Choosing this path was a far more productive route than sitting around complaining about how your employer underutilizes your gifts.

The act of doing this should speak volumes to your current and future employers. It positions you as a caring, motivated and ethical person. Good managers are looking for any hint of employees' personal values; they want to hire and promote individuals who possess strong personal characteristics like trustworthiness and integrity.

Whether their appreciation for who you are and what you've done outside the nine-to-five will carry as much weight as your traditional work roles, however, is debatable.

In terms of leveraging this experience in your current employment situation, make sure that your manager is aware of what you've been up to. Organize all of your volunteer experiences by creating a short bio detailing your responsibilities and accomplishments. Approach it just like you would when creating a resume, and steer your wording to focus on results.

If you have interest in a promotion, you'll need to sell your abilities to your manager.
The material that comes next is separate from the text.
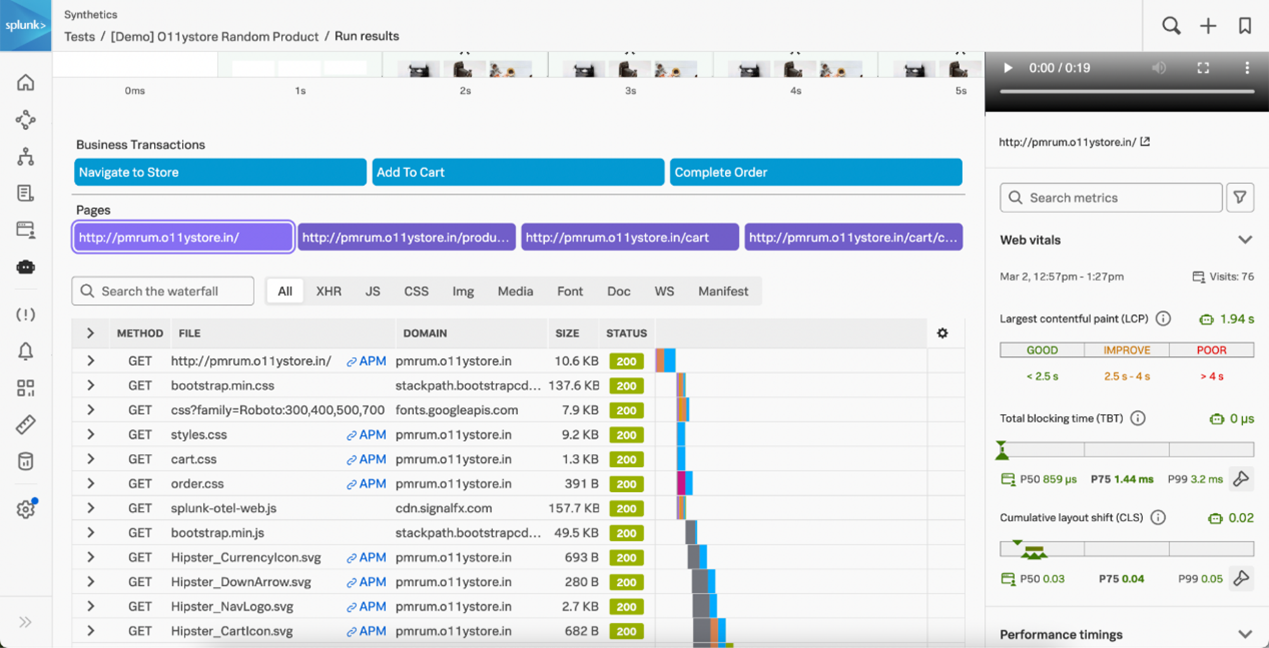Open settings gear in left sidebar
Find an opportune time to present a verbal version of this bio to your boss. Consider asking for a quick meeting to talk about your professional development and present your background in that setting.

Explain your desire for more responsibility and describe how your volunteer roles have given you the opportunity to develop in ways that make you a qualified candidate to take on such responsibility.

To highlight your experience for future employers, use your bio as the start of the section of your resume that highlights your volunteer experiences. This section can be lengthier and more fully described than your paid experience, but it's a somewhat risky move as it may appear to resume-scanners that you've not had much paid work experience. And that's an automatic red flag.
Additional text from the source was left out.